■ Esercizio scritto A
Rispondi alle domande seguenti in base al brano sulla riforma istituzionale riportato più avanti.
(i) A chi attribuisce il brano l'espressione "un premierato assoluto senza contrappesi e senza paragoni nelle democrazie occidentali"?
(ii) A quale immagine ricorre il brano per descrivere la politica che incolpa il modello istituzionale?
(iii) In quale anno è iniziata la crisi di cui parla il brano?

■ Estratto della fonte
In realtà il comportamento del Presidente del Consiglio, con il combinato disposto di Italicum e nuova Costituzione, approvati dopo una sua fortissima pressione, evidenzia un disegno, mai compiutamente espresso e trasparente, di trasformazione silenziosa da una Repubblica parlamentare verso, come ha osservato Valter Tocci, “un premierato assoluto senza contrappesi e senza paragoni nelle democrazie occidentali”.
Ma dietro questa riorganizzazione del modello istituzionale si disvela un inganno ed una sconfitta.
Un inganno poiché, attraverso un populistico rincorrere un cambiamento senza progetto, si rimuove la ragione sostanziale della crisi della politica, vale a dire la sua incapacità di rappresentare la società, nella sua complessità e nei suoi conflitti, e, proprio per questo, si giustifica questa sua estraneità incolpando il modello istituzionale, cercando con la tecnica di supplire alla assenza di “buona politica”.
Sembra di essere davanti ad un ciclista bolso che non riuscendo più a pedalare dà la colpa alla bicicletta.
Una sconfitta perché una società senza una buona e plurale rappresentanza politica non ha altre prospettive che quelle di un aumento di conflitti non governati, di un corpo sociale che perde la sua coesione e si frantuma in tante aspettative individuali, prosciugando i pozzi della convivenza civile e della solidarietà. Una società più sola, impaurita ed incattivita. Una società più fragile e vulnerabile sempre più attratta dalle sirene del dirigismo, della autodifesa autarchica, dal razzismo e dal rifiuto delle ragioni dell’altro.
Senza un modello istituzionale in grado di garantire la “buona rappresentanza” la democrazia è in pericolo.
Ma questo processo, già presente nel nostro Paese (si pensi al tentativo messo in campo da Licio Gelli e dalla P2) e ulteriormente raffinato dalle recenti modifiche alla Costituzione e dalla nuova Legge elettorale, non nasce per caso, esso è il frutto di antichi disegni oligarchici che hanno trovato una accelerazione nella durissima crisi, iniziata nel 2008. E’, a suo modo, un tentativo regressivo e classista di rispondere alle sue drammatiche ripercussioni economiche e sociali.
Una accelerazione che si fonda sulla necessità di razionalizzare e metabolizzare i negativi cambiamenti che la crisi e le politiche di austerità producono nella società, in particolare nella sua parte più debole, e che si sostanzia nella sfrontata proposta di rendere più “governabili” le dinamiche politiche e sociali superando le vecchie Costituzioni antifasciste che è, poi, il modo attraverso cui le elites economiche intendono far prevalere la propria visione ed i propri interessi, facendo sì che quelli antagonisti risultino emarginati, non rappresentati e, quindi, perdenti.

■ Dati per l'esercizio

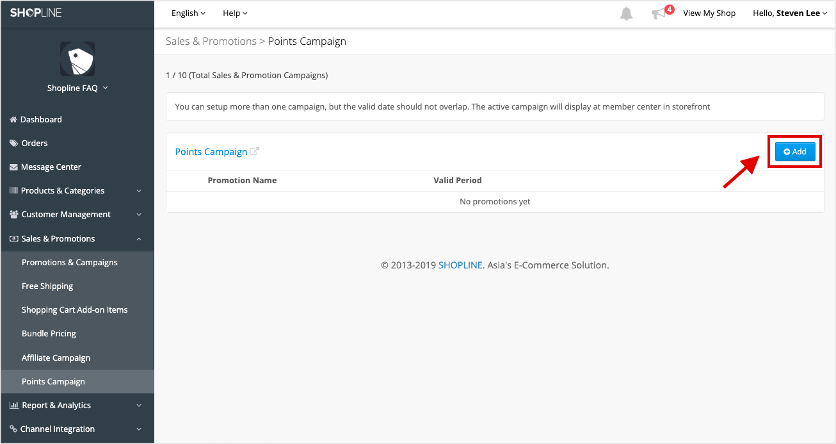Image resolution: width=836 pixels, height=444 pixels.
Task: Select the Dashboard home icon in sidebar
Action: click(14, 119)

--

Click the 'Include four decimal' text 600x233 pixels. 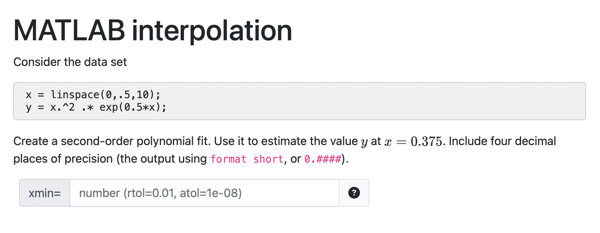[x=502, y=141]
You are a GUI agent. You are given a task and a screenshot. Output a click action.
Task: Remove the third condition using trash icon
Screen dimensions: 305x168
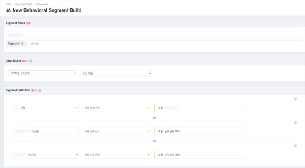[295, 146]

■ Esercizio scritto B
Estrai dall'elenco qui sopra ogni riga che contiene la parola "icon".

■ Risposta completa A
(i) Il brano attribuisce quell'espressione a Valter Tocci.
(ii) Il brano ricorre all'immagine di un ciclista bolso che, non riuscendo più a pedalare, dà la colpa alla bicicletta.
(iii) La crisi è iniziata nel 2008.

■ Risposta completa B
Task: Select the Dashboard home icon in sidebar
Task: Remove the third condition using trash icon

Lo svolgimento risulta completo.